Wettability is most often assessed on the basis of contact angle (CA) value, measured between a horizontal solid surface and fluid interface [11]. The CA is usually a constant quantity when a droplet statically spread on a horizontal surface [12]. The classical Young’s model [13] was employed to describe this ideal wetting phenomenon (Fig. 1a). However, absolutely smooth leaf surfaces are nonexistent in nature, which most typical example is ‘lotus effect’ [14]. Wenzel [15] considered the bottom liquid of the droplet infiltrate the micro-structure and modified Young’s model by taking the surface roughness into consideration (Fig. 1b). Afterwards, Cassie et al. [16] proposed a new theoretical model by considering the proportion of different components on the surface (Fig. 1c). In this state, composite interface underneath the liquid was formed by air pockets and play a key role to help us to understand the wetting behavior.

Figure 1: Three classic wetting models, where γSL, γSA and γLA are the interfacial tensions of solid-liquid, solid-air, liquid-air, respectively; θ is contact angle (CA)

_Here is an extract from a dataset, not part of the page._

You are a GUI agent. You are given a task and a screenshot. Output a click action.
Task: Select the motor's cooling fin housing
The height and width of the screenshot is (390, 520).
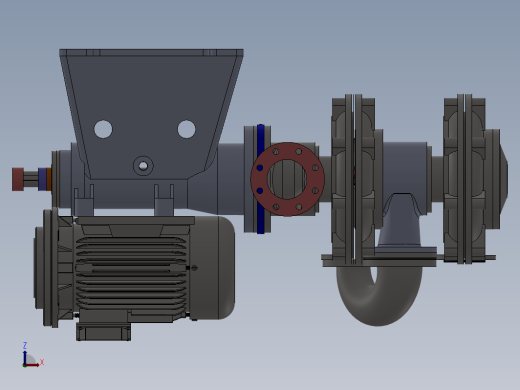point(131,273)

Generally, the wetting traits of a solid surface can be classified into three types. First one is the superhydrophobic surface, when the CA of droplet is over 160°, the surface is considered to be water repellency. The second type is a hydrophobic surface with a CA above 90°. The last one is the hydrophilic surface which can be easily wetted by water with CA lower than 90° [17]. Leaf CA is usually measured by the sessile droplet method using a contact angle meter even though it is not an artificial solid surface [18]. Droplet will roll off and without water spread if leaf surface has hydrophobic property. Conversely, the leaf surface shows hydrophilic property when droplets spread or adhere to it [19].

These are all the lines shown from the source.